Ruhrfestspiele RE zwischen Krieg und Kunst, Haltung und Unterhaltung

© Meike Holz

Ruhrfestspiele RE zwischen Krieg und Kunst, Haltung und Unterhaltung

rnIntendant Olaf Kröck im Interview

Die Ruhrfestspiele starten am 1. Mai mit dem Kulturvolksfest in Recklinghausen. Wir haben mit Festspiel-Chef Olaf Kröck gesprochen. Über das Festival, Corona, die Ukraine und das Programm.

Recklinghausen

, 23.04.2022, 15:00 Uhr / Lesedauer: 4 min

Es sind nur noch ein paar Tage, dann startet eines der größten, ältesten und schönsten Theaterfestivals Europas - und das endlich wieder richtig live. In Recklinghausen. Wir haben vorab exklusiv mit dem Intendanten des Festivals gesprochen. Über Krieg und Kunst, Haltung und Unterhaltung.
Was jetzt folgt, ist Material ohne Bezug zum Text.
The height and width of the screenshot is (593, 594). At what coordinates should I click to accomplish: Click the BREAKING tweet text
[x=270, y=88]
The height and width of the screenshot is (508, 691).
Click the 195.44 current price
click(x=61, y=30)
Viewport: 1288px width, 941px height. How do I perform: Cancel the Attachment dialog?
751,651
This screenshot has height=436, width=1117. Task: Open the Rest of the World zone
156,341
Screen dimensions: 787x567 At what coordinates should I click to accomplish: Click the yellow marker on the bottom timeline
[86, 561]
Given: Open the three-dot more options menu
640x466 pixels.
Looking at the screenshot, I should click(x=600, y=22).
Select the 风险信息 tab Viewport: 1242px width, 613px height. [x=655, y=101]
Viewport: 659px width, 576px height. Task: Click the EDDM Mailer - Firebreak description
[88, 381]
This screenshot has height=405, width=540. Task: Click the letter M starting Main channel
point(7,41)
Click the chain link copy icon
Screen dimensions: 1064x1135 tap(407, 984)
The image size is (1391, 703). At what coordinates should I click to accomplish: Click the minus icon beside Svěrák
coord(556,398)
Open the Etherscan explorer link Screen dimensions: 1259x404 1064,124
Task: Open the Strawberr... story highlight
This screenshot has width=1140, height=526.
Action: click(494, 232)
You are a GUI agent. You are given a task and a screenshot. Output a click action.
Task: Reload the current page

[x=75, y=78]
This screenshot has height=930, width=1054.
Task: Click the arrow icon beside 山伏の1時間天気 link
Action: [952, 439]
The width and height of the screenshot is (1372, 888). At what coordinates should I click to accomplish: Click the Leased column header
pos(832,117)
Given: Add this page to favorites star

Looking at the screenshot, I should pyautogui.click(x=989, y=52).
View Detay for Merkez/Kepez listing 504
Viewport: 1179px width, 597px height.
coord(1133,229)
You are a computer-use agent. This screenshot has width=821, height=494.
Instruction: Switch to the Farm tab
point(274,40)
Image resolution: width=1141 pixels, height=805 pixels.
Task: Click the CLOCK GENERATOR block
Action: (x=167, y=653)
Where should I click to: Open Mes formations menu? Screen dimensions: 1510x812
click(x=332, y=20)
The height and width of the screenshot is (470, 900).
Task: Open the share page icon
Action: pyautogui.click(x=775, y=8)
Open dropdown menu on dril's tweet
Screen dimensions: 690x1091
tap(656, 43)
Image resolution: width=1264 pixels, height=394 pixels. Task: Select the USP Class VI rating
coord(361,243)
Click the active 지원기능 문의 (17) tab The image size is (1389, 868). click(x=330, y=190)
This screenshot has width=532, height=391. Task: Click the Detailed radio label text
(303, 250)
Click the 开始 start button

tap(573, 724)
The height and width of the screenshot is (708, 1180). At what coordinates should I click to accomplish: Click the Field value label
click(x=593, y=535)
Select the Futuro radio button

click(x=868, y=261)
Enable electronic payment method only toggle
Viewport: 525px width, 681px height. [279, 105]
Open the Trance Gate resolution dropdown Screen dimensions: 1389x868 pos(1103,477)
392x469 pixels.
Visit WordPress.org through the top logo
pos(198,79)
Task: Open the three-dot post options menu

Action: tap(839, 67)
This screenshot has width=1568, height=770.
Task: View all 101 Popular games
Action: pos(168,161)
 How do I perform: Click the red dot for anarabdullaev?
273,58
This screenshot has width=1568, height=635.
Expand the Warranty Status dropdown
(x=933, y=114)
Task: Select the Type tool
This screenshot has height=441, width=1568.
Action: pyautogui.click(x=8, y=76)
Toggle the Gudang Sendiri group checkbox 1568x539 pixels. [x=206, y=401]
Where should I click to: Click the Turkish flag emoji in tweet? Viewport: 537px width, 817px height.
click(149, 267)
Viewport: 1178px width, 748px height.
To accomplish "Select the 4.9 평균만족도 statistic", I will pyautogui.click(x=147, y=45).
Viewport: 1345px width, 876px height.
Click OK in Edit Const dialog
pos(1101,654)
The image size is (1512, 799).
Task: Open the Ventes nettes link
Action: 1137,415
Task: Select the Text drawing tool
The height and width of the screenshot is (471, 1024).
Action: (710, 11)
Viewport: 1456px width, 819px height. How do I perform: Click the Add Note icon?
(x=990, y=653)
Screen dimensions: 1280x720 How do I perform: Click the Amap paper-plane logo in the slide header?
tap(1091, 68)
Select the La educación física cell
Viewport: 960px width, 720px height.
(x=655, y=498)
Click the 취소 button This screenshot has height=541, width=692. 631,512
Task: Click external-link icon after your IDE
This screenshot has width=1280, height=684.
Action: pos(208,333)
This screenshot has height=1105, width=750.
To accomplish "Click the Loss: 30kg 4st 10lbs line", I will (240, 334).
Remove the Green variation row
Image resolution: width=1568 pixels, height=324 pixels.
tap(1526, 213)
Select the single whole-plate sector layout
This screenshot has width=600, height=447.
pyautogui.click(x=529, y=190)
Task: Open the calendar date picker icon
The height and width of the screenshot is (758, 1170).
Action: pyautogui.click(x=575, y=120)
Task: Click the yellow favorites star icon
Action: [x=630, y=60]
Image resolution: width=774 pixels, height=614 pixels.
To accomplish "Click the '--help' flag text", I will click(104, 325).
Herr Kröck, in ein paar Tagen fangen die Ruhrfestspiele wieder an. Und wir haben einen russischen Angriffs-Krieg in der Ukraine. Was kann, was muss – und was darf Theater da noch? Nur Haltung zeigen – oder auch Unterhaltung?

Beides. Denn der Krieg ist tatsächlich eine Auseinandersetzung über unsere demokratischen Werte. Russland greift ein unabhängiges, souveränes, demokratisches Land an – und verbreitet gezielte Desinformation und strategisch gesetzte Lügen. Kunst ist in der Demokratie immer auch ein Freiheits-Ort.
In wie vielen diktatorischen oder unterdrückenden Regimen sind die Kunst und auch die Presse immer der erste Ort, der zum Schweigen gebracht wird? Wir haben solche Tendenzen ja sogar in der EU. In Ländern wie Ungarn oder Polen, in denen nationalistische Tendenzen immer weiter Raum greifen. Hier werden Gelder für kritische Kultur gestrichen, Museums- und Theaterleiter abgesetzt.
Aber Russland geht viel weiter. Jeder Ansatz von Kritik wird brutal unterdrückt. Die Kunst ist ein Ort, der Freiheit formuliert. Und dabei ist es erst einmal egal, ob es ein ernster künstlerischer oder ein unterhaltender Anspruch ist. Denn in der Unterhaltung – es waren schon immer die Clowns und Narren, die der Gesellschaft ungestraft einen Spiegel vorhalten durften – wird ja auch eine Form von Wahrheit ausgesprochen. Man lacht über etwas, was anderenorts ein gesellschaftliches Tabu ist.
Unterhaltende Kunst ist genauso wichtig, wie ernste künstlerische Auseinandersetzung. Ich finde es vor allem entscheidend, dass Kunst ein Gegenüber, ich würde fast sagen: einen Gegner kennt. Und der ist aktuell in der russischen Kriegsmaschinerie, im Kreml, aber auch in der russischen Bevölkerung zu finden, die zum Teil diesen mörderischen, brutalen Krieg gutheißt.
Aber es gibt natürlich auch zivilgesellschaftliche, demokratische Gegenkräfte, die das verurteilen, die demonstrieren oder im Gefängnis sitzen. Man denke nur an Nawalny, die Pussy Riots oder den Theaterkünstler Kirill Serebrennikow. Mir ist trotzdem natürlich sehr bewusst, dass wir mit Kunst den Krieg nicht beeinflussen können. Wir können nur laut sein.

Olaf Kröck: „,Bros‘ von Romeo Castellucci ist sicher die herausforderndste Arbeit im Festspielprogramm. Sie beschäftigt sich mit dem Gewaltmonopol des Staates.“

Olaf Kröck: „,Bros‘ von Romeo Castellucci ist sicher die herausforderndste Arbeit im Festspielprogramm. Sie beschäftigt sich mit dem Gewaltmonopol des Staates.“ © Meike Holz

Haben Sie spezielle Ruhrfestspiel-Empfehlungen zu genau diesem Thema?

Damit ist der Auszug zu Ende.